Each time a sentinel switches over, the quorum sentinels must first consider the switch oDown and then elect a sentinel authorized by the majority to perform the switch.

If quorum is < majority, such as five sentinels, majority is three (more than half), and quorum is set to two, then three sentinels are required to perform the switch.

If quorum >= majority, the switch can only take place if all the sentinels of the quorum are authorized. For example, if quorum is 5, all the sentinels must agree on authorization.

6.configuration epoch

Sentry monitors a set of Redis master+ Slave and has the corresponding monitoring configuration.

The sentry performing the switch gets a Configuration epoch from the new master (Salve -> Master) to which it is switching. This is a version number that must be unique for each switch.

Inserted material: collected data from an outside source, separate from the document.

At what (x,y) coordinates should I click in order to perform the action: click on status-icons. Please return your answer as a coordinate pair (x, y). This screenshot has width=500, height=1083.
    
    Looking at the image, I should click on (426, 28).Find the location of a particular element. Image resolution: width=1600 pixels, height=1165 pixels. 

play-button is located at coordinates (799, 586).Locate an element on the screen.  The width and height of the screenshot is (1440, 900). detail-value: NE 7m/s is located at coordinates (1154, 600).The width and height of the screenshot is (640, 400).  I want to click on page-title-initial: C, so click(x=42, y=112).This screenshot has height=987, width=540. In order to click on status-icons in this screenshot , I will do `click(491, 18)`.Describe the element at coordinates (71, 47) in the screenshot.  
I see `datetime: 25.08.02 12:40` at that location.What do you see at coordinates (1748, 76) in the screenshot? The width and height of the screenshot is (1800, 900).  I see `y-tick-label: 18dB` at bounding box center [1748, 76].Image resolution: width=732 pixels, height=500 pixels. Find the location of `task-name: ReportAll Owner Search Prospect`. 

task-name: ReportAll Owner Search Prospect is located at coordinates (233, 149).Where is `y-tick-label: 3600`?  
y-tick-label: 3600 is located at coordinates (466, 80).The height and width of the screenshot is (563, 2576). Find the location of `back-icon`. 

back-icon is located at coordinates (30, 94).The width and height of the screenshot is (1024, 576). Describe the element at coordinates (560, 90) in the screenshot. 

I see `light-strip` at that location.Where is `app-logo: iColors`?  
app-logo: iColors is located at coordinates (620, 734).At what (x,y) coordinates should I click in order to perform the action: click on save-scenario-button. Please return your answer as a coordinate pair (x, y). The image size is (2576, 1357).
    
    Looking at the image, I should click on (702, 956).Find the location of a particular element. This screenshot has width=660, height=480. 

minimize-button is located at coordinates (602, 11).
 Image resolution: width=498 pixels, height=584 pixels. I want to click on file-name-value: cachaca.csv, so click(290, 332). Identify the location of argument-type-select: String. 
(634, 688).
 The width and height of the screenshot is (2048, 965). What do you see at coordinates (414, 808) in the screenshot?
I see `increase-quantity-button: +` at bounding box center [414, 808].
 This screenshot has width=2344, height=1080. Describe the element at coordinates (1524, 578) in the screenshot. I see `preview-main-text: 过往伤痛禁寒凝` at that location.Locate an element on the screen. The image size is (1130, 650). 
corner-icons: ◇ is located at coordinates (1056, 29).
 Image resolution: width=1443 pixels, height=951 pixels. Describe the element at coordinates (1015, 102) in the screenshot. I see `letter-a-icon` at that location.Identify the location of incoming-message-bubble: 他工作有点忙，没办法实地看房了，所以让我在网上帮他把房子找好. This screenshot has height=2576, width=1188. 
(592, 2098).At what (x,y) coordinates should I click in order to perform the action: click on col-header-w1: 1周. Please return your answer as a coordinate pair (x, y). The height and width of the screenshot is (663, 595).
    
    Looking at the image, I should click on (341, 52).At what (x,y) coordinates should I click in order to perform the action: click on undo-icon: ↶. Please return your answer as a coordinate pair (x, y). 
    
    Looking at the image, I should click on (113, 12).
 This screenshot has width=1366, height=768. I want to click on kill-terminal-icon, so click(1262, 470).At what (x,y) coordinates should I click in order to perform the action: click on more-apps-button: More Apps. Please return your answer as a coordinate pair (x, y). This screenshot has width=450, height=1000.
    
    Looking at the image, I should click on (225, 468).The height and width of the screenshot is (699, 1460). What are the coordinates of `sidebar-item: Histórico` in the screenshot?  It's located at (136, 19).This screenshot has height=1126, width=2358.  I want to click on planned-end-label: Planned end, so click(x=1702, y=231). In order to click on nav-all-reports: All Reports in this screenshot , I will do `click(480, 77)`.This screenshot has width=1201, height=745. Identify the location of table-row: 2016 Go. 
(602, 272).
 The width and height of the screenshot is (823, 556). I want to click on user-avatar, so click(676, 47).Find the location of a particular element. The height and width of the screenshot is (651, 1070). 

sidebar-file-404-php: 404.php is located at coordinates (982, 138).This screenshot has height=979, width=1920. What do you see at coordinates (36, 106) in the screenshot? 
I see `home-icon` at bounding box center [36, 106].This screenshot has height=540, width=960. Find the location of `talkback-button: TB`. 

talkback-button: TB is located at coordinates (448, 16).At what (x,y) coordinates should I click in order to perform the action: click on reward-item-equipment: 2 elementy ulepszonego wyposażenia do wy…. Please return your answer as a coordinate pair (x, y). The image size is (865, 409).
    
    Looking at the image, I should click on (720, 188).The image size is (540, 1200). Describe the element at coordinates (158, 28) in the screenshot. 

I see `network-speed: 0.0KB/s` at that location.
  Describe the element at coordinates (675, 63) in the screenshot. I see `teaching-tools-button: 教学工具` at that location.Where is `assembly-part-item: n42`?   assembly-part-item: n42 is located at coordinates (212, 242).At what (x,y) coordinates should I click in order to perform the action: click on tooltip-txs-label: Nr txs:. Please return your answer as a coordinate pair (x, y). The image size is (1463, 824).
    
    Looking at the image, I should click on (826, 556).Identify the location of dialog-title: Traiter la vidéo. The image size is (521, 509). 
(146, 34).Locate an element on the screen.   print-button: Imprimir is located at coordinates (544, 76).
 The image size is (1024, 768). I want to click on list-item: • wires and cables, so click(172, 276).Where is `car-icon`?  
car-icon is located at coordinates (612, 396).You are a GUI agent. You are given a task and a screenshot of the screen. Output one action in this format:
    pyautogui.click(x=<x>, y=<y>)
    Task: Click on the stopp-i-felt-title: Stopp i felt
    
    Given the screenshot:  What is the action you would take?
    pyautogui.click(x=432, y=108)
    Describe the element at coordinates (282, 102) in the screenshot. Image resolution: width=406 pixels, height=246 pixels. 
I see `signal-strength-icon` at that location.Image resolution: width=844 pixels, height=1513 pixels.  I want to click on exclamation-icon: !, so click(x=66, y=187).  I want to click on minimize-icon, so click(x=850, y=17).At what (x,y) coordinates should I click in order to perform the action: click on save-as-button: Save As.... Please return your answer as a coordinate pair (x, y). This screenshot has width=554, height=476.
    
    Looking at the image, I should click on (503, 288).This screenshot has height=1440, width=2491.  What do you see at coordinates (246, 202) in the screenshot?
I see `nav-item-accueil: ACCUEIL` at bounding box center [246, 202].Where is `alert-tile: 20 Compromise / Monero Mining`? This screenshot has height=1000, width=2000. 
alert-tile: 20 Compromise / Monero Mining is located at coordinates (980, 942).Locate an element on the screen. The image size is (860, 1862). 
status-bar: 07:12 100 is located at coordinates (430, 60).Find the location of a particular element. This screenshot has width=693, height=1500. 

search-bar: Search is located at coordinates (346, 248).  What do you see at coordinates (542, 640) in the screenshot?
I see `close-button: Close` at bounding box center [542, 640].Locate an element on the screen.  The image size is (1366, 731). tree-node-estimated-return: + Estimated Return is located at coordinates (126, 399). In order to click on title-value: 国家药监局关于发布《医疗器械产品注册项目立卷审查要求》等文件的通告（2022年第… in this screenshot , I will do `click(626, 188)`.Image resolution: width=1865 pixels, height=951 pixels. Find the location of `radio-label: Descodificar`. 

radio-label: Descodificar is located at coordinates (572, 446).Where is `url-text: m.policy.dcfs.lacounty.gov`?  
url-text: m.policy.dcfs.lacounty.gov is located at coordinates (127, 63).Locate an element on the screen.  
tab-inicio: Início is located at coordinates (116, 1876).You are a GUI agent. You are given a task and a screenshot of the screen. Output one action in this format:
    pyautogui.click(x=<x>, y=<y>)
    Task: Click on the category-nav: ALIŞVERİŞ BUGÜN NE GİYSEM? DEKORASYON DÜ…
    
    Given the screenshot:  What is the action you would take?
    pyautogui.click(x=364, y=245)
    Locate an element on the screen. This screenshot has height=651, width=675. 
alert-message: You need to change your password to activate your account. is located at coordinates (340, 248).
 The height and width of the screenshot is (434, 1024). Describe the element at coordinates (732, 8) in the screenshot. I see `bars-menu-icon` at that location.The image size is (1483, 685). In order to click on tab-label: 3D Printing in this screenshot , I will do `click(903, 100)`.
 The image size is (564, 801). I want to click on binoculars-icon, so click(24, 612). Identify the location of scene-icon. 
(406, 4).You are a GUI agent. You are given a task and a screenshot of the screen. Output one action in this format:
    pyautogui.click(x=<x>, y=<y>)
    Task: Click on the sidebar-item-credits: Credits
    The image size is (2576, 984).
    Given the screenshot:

If the first elected sentry fails to switch, the other sentries will wait for fail-timeout and then continue to switch. At this time, a new Configuration epoch will be obtained as the new version.

Configuraiton propagation

After the switch is complete, the sentry updates the master configuration locally and synchronizes it to the other sentries via pub/ SUB messaging.

The previous version number is important here because messages are published and listened to through a channel, so when a sentinel makes a new switch, the new master configuration follows the new version number.

The other sentinels update their master configuration based on the size of the version number.